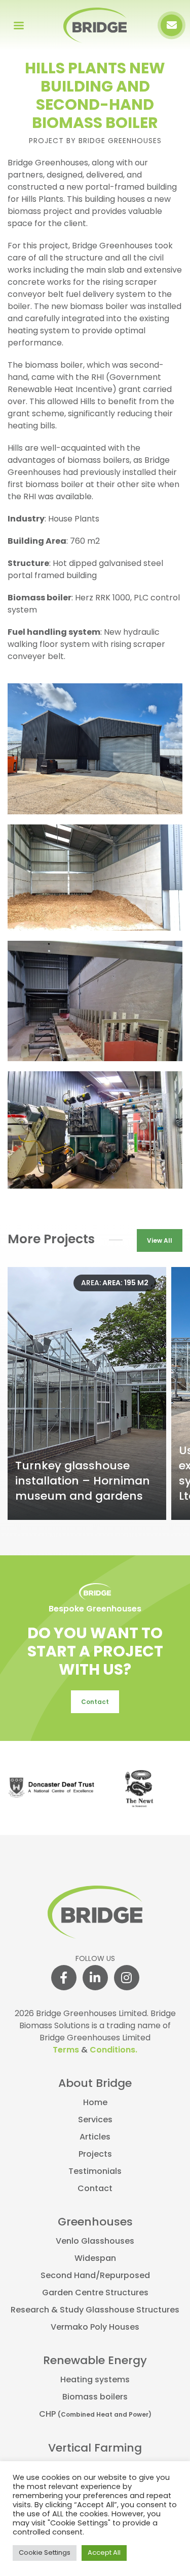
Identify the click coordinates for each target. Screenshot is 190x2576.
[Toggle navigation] (18, 25)
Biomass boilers (95, 2397)
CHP (95, 2415)
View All (159, 1241)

· · · · · · ·

● **Prompt**
The expected result is the material restated word for word, minus any picture.

● **Response to the task**
Identify the click coordinates for each target. Screenshot is 190x2576.
[Toggle navigation] (18, 25)
Biomass boilers (95, 2397)
CHP (95, 2415)
View All (159, 1241)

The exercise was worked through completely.